* _PROBLEM STATEMENT_:
Copy out the items word for word, starting from the very beginning and going on through the line that contains "Looking at the", including that line. Omit the pictures from your copy.

>> BEGIN EXTRACTED MATERIAL

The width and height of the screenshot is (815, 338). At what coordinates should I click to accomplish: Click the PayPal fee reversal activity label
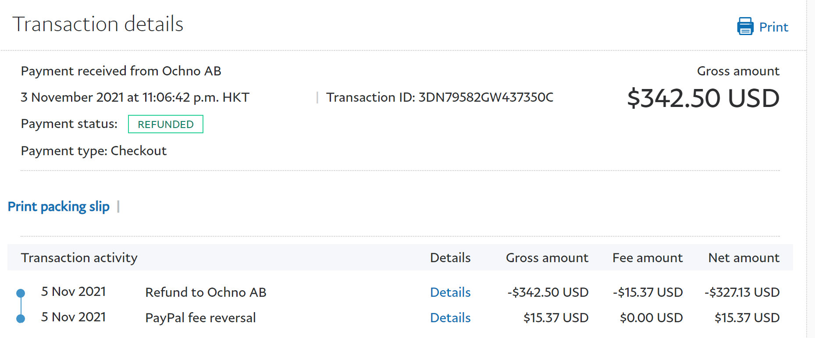(x=200, y=318)
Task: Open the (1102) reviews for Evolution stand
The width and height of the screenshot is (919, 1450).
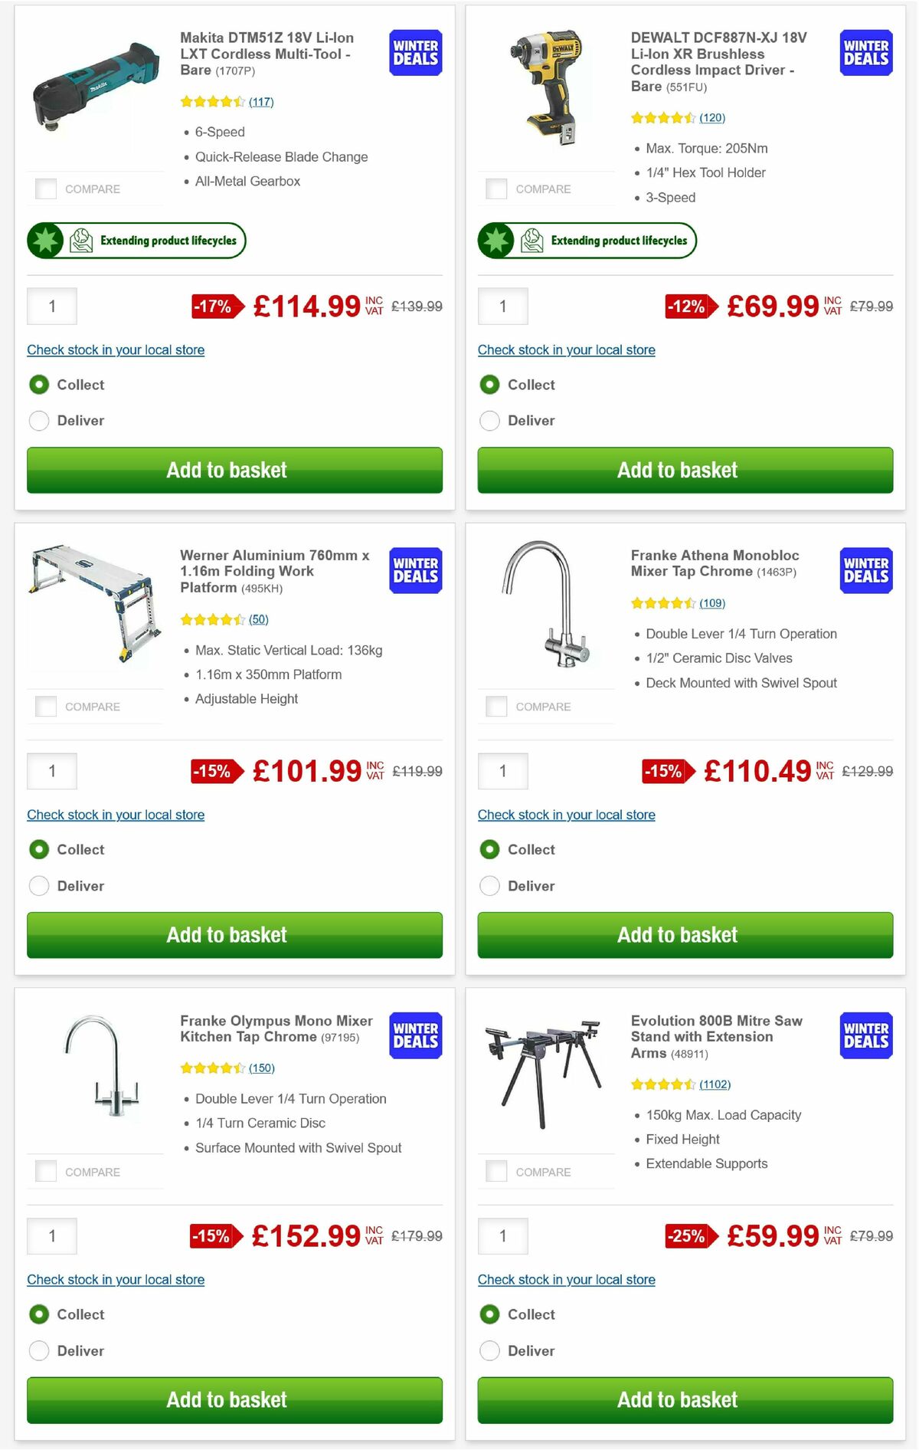Action: 715,1084
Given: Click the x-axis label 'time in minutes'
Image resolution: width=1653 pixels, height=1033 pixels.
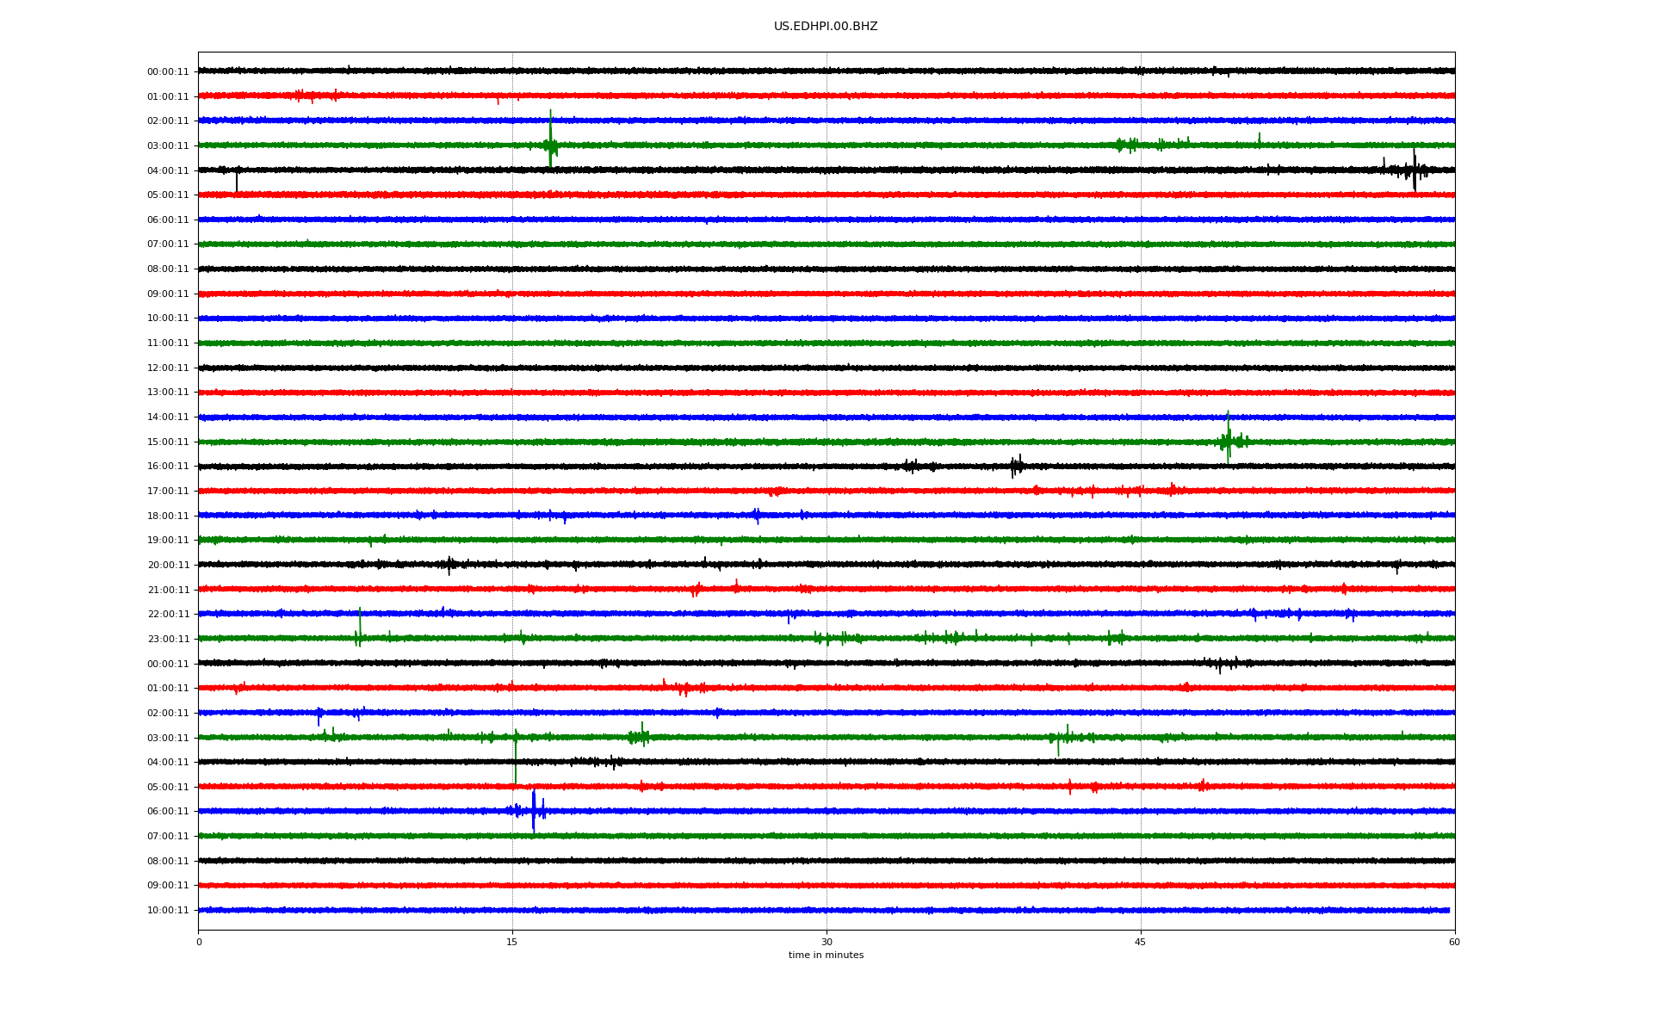Looking at the screenshot, I should click(x=826, y=955).
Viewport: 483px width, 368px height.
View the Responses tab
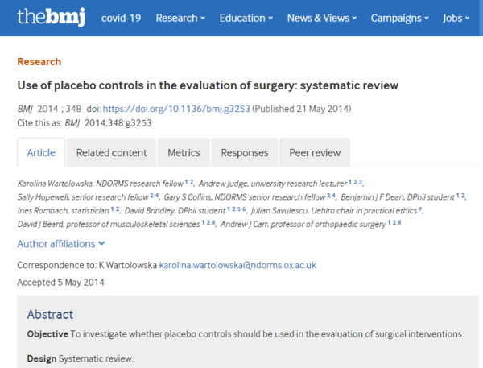coord(245,152)
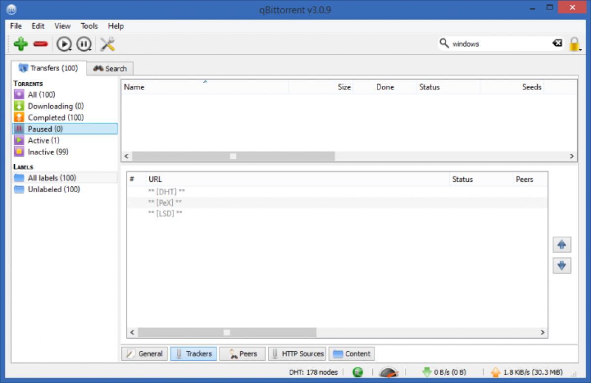The width and height of the screenshot is (591, 383).
Task: Resume torrents using the play icon
Action: pos(64,44)
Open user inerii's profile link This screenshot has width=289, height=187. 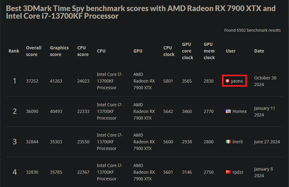click(x=237, y=142)
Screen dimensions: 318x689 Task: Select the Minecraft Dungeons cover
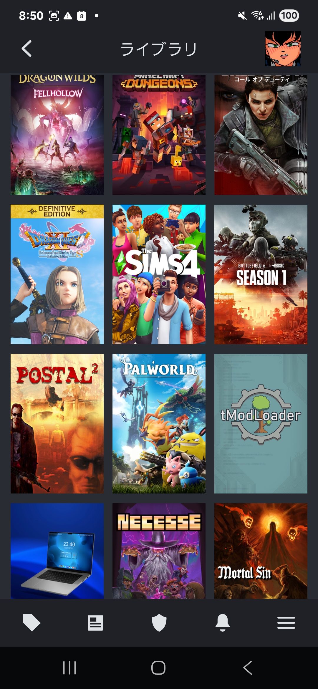[159, 135]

>> END EXTRACTED MATERIAL

* _EXERCISE SOLUTION_:
The width and height of the screenshot is (815, 338). At what coordinates should I click to accomplish: Click the PayPal fee reversal activity label
(x=200, y=318)
Task: Open the (1102) reviews for Evolution stand
The width and height of the screenshot is (919, 1450).
Action: 715,1084
Given: Click the x-axis label 'time in minutes'
Image resolution: width=1653 pixels, height=1033 pixels.
Looking at the screenshot, I should click(x=826, y=955).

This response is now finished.